-- START OF Data to process --

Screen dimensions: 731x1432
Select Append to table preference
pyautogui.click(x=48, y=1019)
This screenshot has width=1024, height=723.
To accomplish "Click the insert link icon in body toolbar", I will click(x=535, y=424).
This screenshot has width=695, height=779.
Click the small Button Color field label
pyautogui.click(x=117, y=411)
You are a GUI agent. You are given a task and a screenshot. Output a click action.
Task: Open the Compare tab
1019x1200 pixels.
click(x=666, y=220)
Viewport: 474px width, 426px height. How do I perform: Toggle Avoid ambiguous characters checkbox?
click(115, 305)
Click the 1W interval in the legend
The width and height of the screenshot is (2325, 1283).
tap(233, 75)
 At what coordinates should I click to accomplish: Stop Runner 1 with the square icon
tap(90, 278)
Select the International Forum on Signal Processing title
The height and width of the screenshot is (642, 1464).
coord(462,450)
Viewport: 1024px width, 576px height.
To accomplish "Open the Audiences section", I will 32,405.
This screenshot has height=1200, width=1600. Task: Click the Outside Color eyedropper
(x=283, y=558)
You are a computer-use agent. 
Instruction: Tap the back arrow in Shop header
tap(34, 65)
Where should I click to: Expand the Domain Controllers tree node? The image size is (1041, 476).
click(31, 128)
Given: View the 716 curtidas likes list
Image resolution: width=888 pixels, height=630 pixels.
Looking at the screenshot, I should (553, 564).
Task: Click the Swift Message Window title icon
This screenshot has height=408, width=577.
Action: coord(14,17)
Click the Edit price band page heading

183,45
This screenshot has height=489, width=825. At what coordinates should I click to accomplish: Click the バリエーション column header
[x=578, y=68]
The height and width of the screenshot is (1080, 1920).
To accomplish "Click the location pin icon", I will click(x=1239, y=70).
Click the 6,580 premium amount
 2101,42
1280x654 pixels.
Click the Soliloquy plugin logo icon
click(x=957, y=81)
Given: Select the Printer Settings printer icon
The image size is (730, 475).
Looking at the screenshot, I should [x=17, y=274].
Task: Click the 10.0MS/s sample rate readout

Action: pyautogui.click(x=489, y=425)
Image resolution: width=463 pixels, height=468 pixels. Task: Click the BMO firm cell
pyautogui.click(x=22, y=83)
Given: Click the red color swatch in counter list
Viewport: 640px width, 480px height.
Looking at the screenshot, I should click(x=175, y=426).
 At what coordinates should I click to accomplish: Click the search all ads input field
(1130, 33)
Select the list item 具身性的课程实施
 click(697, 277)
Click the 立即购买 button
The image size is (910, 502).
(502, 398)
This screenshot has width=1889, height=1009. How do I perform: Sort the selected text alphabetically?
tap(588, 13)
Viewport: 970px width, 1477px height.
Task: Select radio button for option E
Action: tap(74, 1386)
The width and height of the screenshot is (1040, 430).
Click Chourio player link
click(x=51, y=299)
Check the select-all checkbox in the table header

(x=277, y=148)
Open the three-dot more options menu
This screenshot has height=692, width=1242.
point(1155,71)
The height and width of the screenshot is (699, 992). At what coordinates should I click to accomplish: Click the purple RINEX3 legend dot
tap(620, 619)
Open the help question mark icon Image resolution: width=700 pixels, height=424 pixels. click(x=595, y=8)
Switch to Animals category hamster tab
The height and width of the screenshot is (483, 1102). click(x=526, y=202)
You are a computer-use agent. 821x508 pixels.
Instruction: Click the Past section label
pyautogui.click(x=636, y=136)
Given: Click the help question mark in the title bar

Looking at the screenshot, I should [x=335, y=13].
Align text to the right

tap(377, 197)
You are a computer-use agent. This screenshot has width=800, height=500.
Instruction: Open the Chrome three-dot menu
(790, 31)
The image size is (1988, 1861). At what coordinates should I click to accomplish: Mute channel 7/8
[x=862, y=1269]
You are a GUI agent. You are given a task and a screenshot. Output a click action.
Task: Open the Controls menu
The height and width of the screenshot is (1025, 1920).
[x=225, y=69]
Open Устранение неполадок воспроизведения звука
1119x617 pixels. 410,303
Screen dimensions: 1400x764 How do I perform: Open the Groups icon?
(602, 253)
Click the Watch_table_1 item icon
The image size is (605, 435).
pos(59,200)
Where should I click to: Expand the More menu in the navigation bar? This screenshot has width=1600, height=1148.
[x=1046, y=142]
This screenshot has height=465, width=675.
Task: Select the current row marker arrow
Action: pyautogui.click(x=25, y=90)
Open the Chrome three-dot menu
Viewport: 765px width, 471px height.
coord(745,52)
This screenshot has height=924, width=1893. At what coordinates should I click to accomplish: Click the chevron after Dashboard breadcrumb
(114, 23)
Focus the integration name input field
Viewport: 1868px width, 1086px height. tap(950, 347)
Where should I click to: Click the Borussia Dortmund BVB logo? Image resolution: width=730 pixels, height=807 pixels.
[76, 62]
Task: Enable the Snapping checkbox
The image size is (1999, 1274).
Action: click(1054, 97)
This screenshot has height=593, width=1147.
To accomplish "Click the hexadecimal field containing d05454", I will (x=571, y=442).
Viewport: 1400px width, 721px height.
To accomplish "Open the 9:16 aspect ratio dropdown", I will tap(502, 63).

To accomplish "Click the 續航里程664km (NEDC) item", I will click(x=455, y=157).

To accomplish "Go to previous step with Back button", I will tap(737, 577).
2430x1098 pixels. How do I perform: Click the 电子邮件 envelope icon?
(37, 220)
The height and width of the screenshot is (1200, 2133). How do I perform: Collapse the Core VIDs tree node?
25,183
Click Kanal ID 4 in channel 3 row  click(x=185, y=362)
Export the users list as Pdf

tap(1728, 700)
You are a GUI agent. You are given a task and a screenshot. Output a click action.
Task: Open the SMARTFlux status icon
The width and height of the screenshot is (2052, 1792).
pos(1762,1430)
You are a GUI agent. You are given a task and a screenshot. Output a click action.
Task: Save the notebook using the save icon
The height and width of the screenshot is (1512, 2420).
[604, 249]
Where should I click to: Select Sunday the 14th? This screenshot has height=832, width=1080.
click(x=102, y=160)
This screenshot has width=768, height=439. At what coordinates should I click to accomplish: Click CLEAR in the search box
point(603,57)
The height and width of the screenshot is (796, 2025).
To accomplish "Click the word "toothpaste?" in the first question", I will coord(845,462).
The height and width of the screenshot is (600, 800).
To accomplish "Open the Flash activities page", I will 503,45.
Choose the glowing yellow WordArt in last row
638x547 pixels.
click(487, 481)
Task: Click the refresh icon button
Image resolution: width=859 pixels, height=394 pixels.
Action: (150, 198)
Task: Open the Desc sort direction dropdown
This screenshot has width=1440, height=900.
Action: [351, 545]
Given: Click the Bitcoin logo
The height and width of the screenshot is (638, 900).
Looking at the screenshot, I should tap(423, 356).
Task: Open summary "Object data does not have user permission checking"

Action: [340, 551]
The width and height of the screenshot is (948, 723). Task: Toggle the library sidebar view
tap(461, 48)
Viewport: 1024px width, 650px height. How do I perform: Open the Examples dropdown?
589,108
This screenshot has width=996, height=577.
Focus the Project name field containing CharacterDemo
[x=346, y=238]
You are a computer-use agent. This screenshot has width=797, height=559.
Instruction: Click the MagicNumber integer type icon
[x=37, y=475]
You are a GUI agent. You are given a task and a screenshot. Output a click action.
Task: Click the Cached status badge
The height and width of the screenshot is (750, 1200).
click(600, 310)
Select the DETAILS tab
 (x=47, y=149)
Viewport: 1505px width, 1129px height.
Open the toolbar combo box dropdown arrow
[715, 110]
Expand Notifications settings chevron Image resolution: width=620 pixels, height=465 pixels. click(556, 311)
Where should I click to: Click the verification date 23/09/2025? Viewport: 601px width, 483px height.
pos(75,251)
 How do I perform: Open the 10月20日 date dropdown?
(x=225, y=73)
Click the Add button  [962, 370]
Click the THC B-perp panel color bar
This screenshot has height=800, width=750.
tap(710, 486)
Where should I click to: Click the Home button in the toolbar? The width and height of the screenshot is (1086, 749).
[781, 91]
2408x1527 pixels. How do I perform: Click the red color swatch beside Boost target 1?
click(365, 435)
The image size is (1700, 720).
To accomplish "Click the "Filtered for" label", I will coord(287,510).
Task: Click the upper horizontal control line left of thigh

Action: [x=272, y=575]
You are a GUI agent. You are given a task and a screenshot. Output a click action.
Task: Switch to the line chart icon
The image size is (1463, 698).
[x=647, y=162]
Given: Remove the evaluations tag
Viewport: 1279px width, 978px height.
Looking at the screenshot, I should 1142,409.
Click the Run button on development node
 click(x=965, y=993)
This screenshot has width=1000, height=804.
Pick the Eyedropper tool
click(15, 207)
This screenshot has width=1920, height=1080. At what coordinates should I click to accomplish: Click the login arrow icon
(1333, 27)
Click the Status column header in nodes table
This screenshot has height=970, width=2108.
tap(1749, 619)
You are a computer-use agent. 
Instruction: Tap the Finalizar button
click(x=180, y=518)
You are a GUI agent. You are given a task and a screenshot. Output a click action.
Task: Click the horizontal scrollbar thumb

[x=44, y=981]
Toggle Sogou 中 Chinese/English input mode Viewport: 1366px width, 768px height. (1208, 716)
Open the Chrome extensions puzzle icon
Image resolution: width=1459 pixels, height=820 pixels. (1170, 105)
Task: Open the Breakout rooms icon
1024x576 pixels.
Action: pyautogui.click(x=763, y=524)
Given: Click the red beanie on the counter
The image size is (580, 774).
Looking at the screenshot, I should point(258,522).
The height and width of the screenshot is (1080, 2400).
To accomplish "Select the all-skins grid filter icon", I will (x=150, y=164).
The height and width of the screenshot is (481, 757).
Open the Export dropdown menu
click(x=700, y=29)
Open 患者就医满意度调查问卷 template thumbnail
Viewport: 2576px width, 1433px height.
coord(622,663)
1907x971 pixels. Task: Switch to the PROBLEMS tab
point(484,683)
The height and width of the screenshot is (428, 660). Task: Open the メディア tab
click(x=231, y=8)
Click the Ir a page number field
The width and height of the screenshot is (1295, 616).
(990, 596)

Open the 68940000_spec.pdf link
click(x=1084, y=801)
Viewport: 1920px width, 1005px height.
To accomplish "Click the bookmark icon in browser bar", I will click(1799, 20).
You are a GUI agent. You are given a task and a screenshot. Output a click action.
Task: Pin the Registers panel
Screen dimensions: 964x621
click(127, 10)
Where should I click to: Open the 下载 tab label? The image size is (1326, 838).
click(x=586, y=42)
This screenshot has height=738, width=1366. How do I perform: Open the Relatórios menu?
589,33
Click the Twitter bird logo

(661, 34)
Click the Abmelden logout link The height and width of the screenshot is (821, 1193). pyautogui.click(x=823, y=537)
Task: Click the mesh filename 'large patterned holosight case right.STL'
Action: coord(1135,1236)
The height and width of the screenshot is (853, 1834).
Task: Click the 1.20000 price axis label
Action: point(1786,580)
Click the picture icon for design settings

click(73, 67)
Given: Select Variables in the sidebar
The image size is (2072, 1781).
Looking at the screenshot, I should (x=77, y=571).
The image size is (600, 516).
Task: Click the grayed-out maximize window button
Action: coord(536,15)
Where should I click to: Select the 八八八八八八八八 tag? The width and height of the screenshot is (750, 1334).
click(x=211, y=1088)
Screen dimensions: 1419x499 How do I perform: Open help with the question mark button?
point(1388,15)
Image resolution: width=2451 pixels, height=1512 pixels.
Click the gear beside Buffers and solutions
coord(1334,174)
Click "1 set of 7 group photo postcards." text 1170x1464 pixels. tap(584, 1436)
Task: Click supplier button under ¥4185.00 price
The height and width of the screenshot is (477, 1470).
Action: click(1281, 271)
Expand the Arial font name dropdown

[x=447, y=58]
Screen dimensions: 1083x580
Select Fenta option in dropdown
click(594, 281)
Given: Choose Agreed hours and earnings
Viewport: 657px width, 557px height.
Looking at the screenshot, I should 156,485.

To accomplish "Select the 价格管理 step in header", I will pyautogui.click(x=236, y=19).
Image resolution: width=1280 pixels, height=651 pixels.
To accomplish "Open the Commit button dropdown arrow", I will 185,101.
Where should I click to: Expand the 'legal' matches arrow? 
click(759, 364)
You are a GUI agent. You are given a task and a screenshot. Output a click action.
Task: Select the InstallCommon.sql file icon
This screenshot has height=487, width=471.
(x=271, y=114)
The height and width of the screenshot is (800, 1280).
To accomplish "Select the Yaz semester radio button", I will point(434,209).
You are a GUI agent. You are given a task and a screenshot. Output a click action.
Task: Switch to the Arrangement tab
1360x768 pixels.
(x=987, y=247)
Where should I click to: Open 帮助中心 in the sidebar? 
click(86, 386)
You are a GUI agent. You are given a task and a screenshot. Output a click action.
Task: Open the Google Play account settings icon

-- END OF Data to process --

__Description of the task__.
Recast the part of the items above that opens with the line containing "Focus the integration name input field" and closes with the line containing "point(603,57)", both of those lines included, as a numbered list with one line per entry and any blank lines left out.

__Solution for this exercise__.
1. Focus the integration name input field
2. Viewport: 1868px width, 1086px height. tap(950, 347)
3. Where should I click to: Click the Borussia Dortmund BVB logo? Image resolution: width=730 pixels, height=807 pixels.
4. [76, 62]
5. Task: Enable the Snapping checkbox
6. The image size is (1999, 1274).
7. Action: click(1054, 97)
8. This screenshot has height=593, width=1147.
9. To accomplish "Click the hexadecimal field containing d05454", I will (x=571, y=442).
10. Viewport: 1400px width, 721px height.
11. To accomplish "Open the 9:16 aspect ratio dropdown", I will tap(502, 63).
12. To accomplish "Click the 續航里程664km (NEDC) item", I will click(x=455, y=157).
13. To accomplish "Go to previous step with Back button", I will tap(737, 577).
14. 2430x1098 pixels. How do I perform: Click the 电子邮件 envelope icon?
15. (37, 220)
16. The height and width of the screenshot is (1200, 2133). How do I perform: Collapse the Core VIDs tree node?
17. 25,183
18. Click Kanal ID 4 in channel 3 row  click(x=185, y=362)
19. Export the users list as Pdf
20. tap(1728, 700)
21. You are a GUI agent. You are given a task and a screenshot. Output a click action.
22. Task: Open the SMARTFlux status icon
23. The width and height of the screenshot is (2052, 1792).
24. pos(1762,1430)
25. You are a GUI agent. You are given a task and a screenshot. Output a click action.
26. Task: Save the notebook using the save icon
27. The height and width of the screenshot is (1512, 2420).
28. [604, 249]
29. Where should I click to: Select Sunday the 14th? This screenshot has height=832, width=1080.
30. click(x=102, y=160)
31. This screenshot has width=768, height=439. At what coordinates should I click to accomplish: Click CLEAR in the search box
32. point(603,57)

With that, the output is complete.